Text excerpt
▽
Talking about her elder sister Kamala, Maya revealed how her mother instilled a sense of responsibility in Kamala as an ‘akka’. Akka in Tamil language is an affectionate term of respect to elder sister, but it is also used in place of an elder and a protector.
“Kamala took that role very seriously, and growing up, anyone who was unwise enough to tease me soon learned that they have to answer to Kamala first,” said Maya.
She added, “Kamala has always brought to her public service, a sense of integrity, and an ambition to serve all people, no matter who they are or where they come from.”
She noted how the fierce attitude of Kamal was something she was born with and feed by their mother, Shamala Gopalan.
“When I look at how strong, how determined how brilliant my big sister is, I see our mother.”
She added, “Our mother came to this country with a real fire in her belly and an enduring belief in America’s Promise. And she passed that down to both of us.”
Maya highlighted how her mother, although fierce and determined, was a sensible and compassionate human who always considered both sides of the story.
“Our earliest lessons in life that we learned by example, about equality, fairness, justice, and about the dignity of all people. Our mother taught us so many things, but among the responsibility, and the duty that she instilled in us, she would often tell us that to whom much is given, much as expected.”
△
Please state what the Tamil word "akka" means according to the excerpt about Kamala. These items have no connection to the excerpt about Kamala.

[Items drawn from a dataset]
▽
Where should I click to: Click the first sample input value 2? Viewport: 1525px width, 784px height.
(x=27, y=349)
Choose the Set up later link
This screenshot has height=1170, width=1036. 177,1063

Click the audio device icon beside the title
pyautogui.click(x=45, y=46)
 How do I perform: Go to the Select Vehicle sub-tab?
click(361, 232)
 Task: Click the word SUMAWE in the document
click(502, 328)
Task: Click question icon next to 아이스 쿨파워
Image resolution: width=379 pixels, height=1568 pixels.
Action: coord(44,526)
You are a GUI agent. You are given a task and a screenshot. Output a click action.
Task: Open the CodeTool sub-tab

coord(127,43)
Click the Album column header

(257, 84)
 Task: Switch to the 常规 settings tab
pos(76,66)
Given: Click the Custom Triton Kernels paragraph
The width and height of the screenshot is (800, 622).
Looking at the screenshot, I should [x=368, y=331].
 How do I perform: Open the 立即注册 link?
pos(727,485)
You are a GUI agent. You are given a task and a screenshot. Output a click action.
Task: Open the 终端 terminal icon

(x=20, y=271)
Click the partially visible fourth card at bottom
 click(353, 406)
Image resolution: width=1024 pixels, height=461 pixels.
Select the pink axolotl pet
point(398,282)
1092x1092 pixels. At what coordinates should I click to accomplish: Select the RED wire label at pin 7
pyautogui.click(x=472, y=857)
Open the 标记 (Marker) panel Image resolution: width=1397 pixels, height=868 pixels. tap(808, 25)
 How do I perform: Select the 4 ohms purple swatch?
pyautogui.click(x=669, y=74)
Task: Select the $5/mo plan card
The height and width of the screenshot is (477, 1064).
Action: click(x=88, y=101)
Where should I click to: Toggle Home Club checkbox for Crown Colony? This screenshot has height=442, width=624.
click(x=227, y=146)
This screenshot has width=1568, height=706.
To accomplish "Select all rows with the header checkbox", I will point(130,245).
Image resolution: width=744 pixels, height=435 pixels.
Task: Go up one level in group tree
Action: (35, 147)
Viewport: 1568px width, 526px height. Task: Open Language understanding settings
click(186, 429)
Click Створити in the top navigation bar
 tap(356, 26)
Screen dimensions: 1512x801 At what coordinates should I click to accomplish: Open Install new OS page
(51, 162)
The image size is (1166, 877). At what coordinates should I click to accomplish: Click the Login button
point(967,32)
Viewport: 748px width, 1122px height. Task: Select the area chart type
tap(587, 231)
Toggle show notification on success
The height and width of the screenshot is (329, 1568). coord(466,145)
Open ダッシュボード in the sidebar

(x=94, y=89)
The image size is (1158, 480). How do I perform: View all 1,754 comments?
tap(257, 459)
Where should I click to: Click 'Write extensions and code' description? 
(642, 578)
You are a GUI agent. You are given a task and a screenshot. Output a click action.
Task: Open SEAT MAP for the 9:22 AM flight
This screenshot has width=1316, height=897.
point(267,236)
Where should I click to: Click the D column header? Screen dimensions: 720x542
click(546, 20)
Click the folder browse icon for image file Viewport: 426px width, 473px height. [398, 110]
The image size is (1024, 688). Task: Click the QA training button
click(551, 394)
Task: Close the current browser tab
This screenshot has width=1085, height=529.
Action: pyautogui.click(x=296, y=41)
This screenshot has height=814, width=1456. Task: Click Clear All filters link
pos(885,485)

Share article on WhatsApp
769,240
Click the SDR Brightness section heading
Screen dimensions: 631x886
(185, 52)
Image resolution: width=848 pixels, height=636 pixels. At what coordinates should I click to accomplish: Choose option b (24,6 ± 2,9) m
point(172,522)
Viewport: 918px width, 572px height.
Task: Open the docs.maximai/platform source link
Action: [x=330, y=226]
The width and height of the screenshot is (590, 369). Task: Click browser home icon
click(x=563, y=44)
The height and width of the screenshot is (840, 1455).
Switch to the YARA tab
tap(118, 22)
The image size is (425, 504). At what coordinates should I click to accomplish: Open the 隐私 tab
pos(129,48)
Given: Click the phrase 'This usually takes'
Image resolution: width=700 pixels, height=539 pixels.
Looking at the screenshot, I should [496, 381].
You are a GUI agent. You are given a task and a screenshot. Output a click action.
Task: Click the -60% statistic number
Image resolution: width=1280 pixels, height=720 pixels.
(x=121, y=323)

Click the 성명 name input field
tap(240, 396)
△
Task response
It is an affectionate term of respect for an elder sister, and it is also used for an elder and a protector.